* _Task objective_
Please return the rows from the line with "Click the layers stack icon in dropdown" through the end of the rows, both ends included, exactly as they appear and without the pictures.

* _Dataset extract_
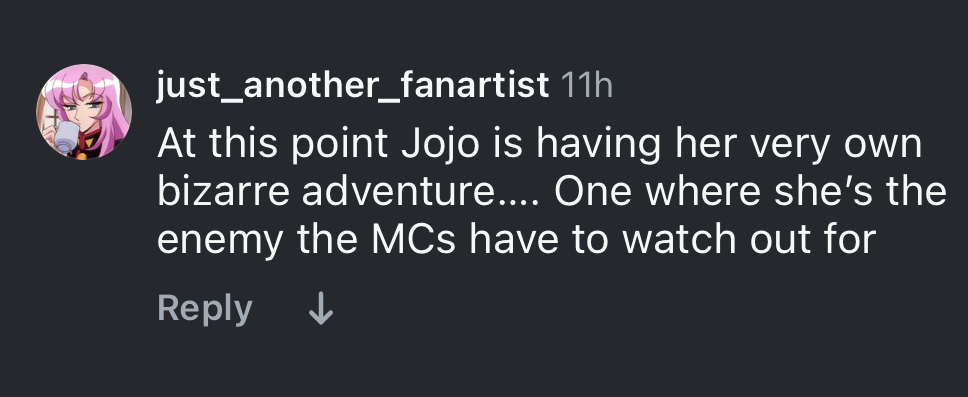This screenshot has height=397, width=968.
Task: Tap the down arrow next to Reply
Action: point(320,309)
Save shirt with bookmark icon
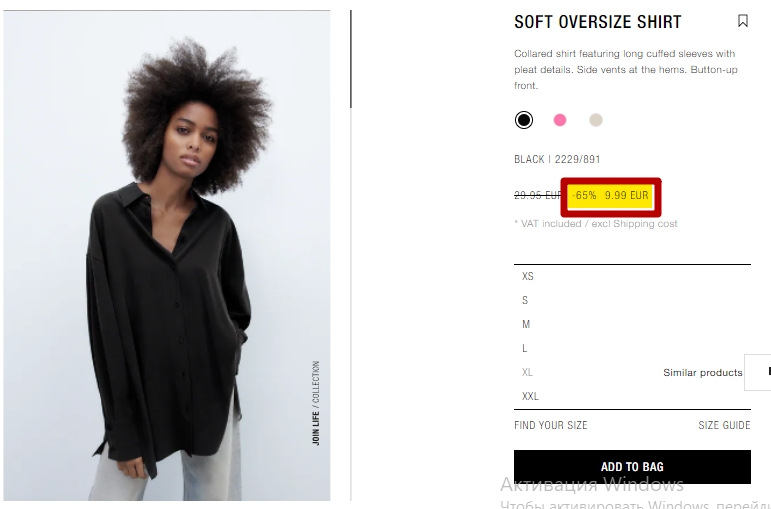771x509 pixels. point(742,21)
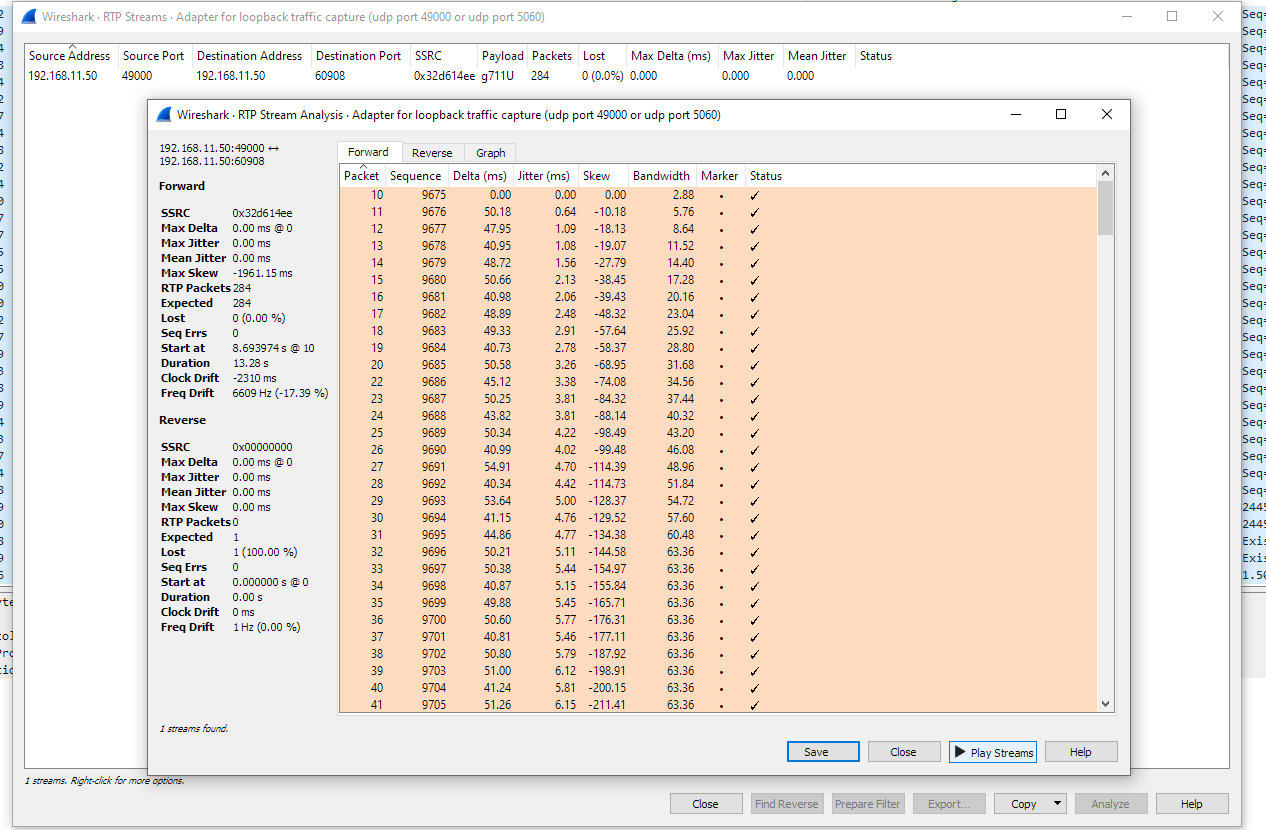1266x830 pixels.
Task: Click the Prepare Filter button
Action: pos(867,803)
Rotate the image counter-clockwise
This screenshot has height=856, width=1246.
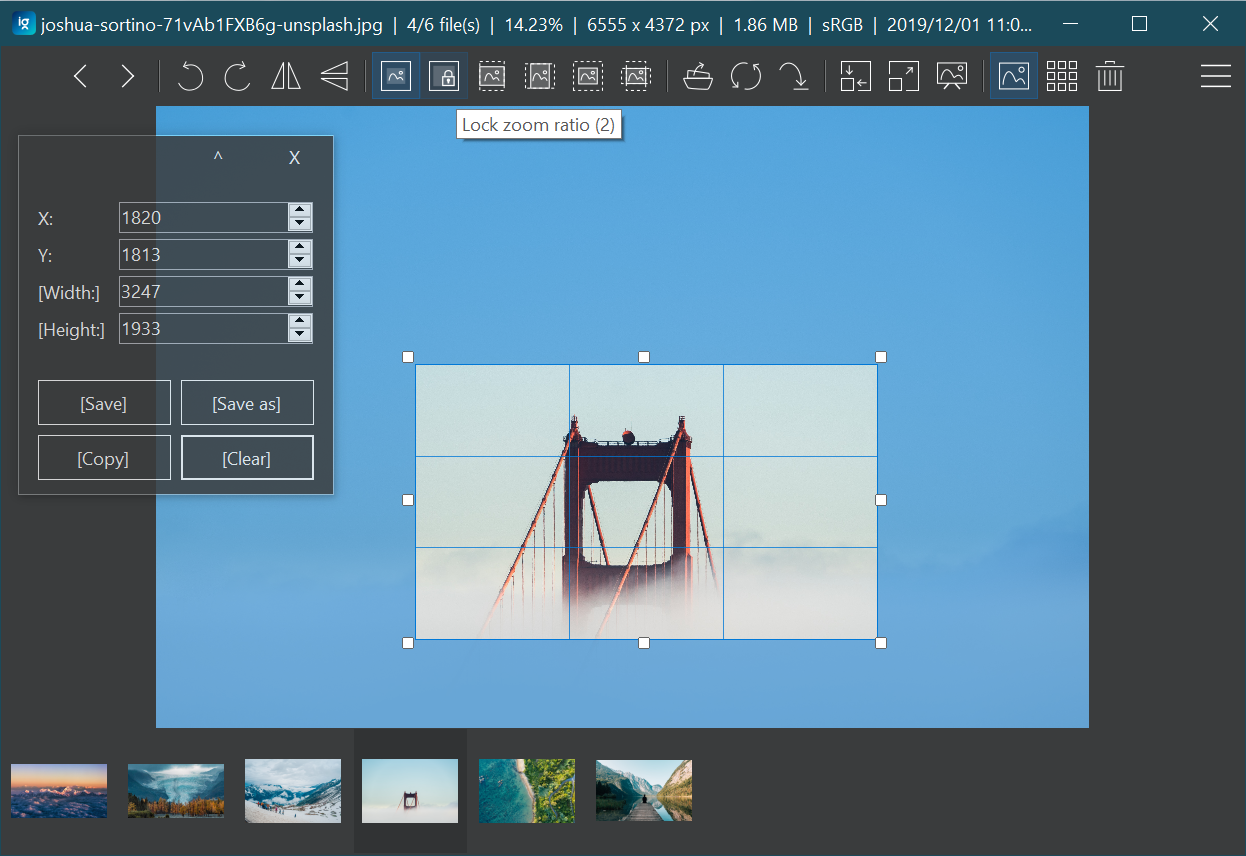[190, 76]
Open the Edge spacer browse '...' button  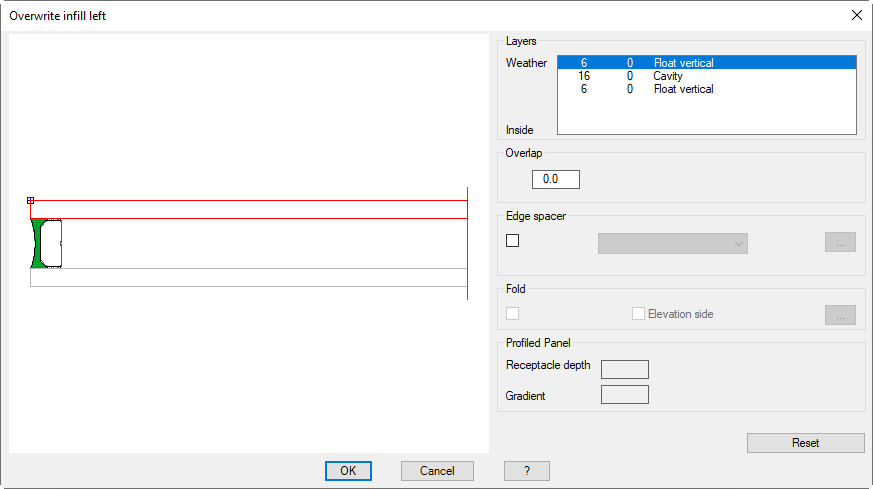(840, 241)
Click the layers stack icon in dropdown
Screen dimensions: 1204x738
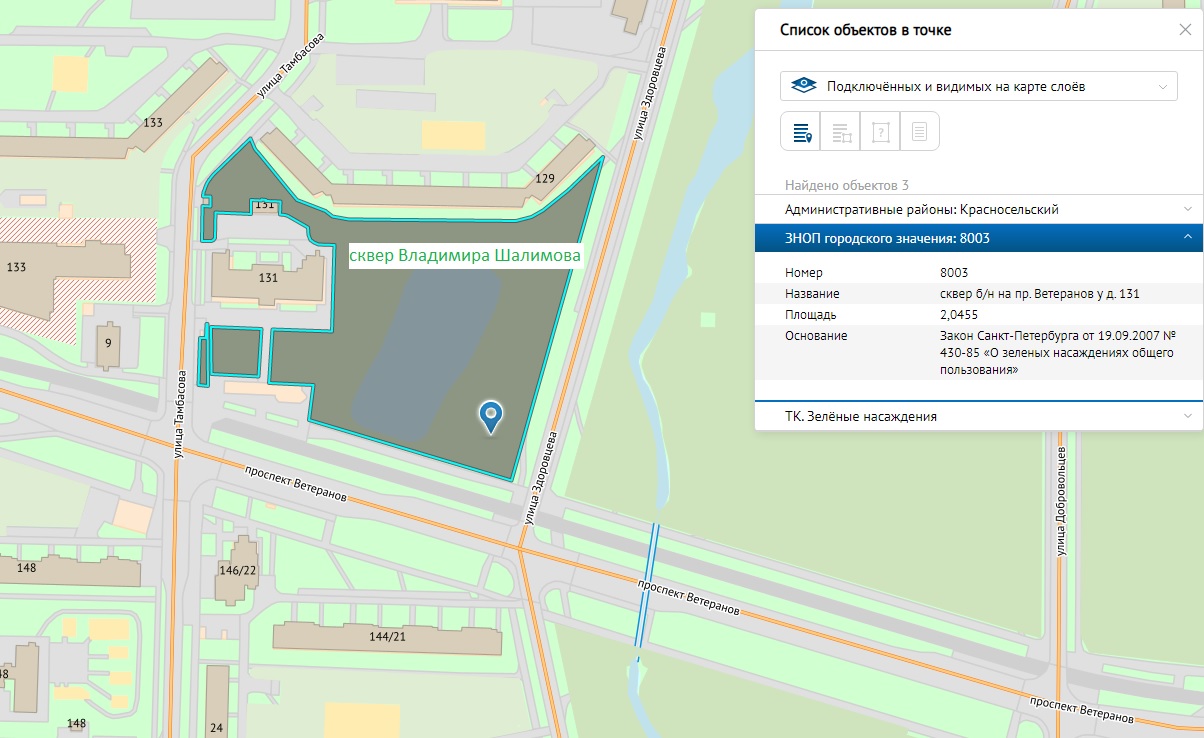(x=802, y=86)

* _Correct response_
Click the layers stack icon in dropdown
Screen dimensions: 1204x738
(x=802, y=86)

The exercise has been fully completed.